Molecular perspective: study on the adsorption behavior of Ni2+ in solution on [001]-oriented and amorphous SiO2 surfaces

Abstract

Carbon nanofibers (CNFs) loaded with Ni/Co compounds are prone to detachment during the calcination process. Studies have indicated that incorporating SiO₂ into CNFs effectively mitigates this issue. To uncover the mechanism by which SiO₂ addition influences the stability of Ni/Co compounds supported on CNFs, molecular dynamics simulations were employed to investigate the behavior of Ni²⁺ ions in solutions on differently hydroxylated [001]-oriented and amorphous SiO₂ surfaces.
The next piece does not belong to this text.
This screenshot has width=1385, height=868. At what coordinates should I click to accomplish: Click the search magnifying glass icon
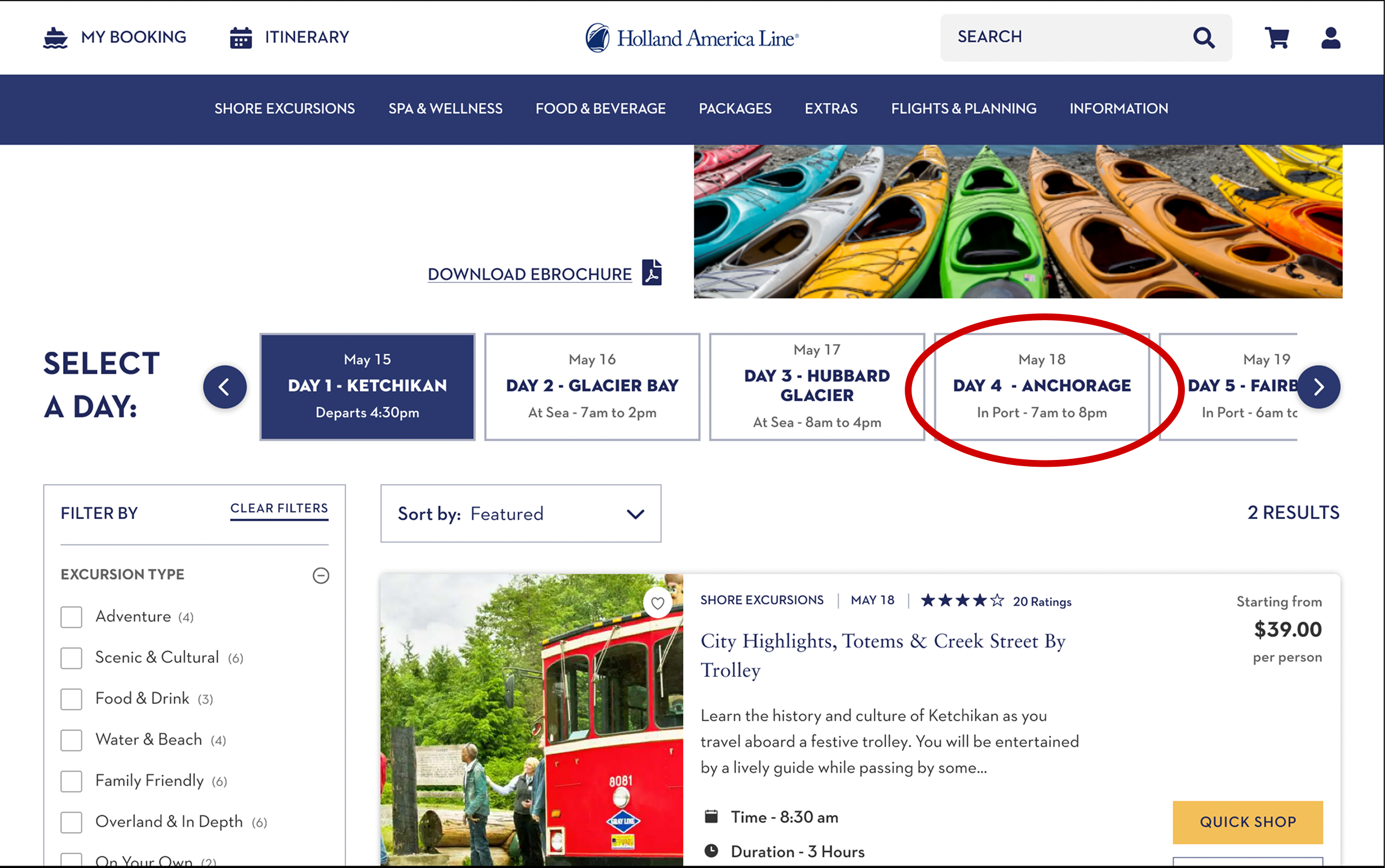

The results reveal that hydroxylation is the primary factor governing Ni²⁺ adsorption on SiO₂, with control over the proportion and type of hydroxyl groups regulating the suitable Ni²⁺ adsorption capacity. The hydrophilic nature of SiO₂ facilitates facile hydroxylation during hydrothermal processes, thereby promoting the binding of Ni²⁺ ions on the SiO₂ surface. In [001]-oriented SiO₂ systems, 2,3,4-SiOH exhibits the highest affinity for Ni²⁺ adsorption, whereas in amorphous SiO₂ systems, silicon hydroxyl bridge sites and bridge sites composed of one hydroxyl group adjacent to an adsorbed anion serve as the primary adsorption sites for Ni²⁺.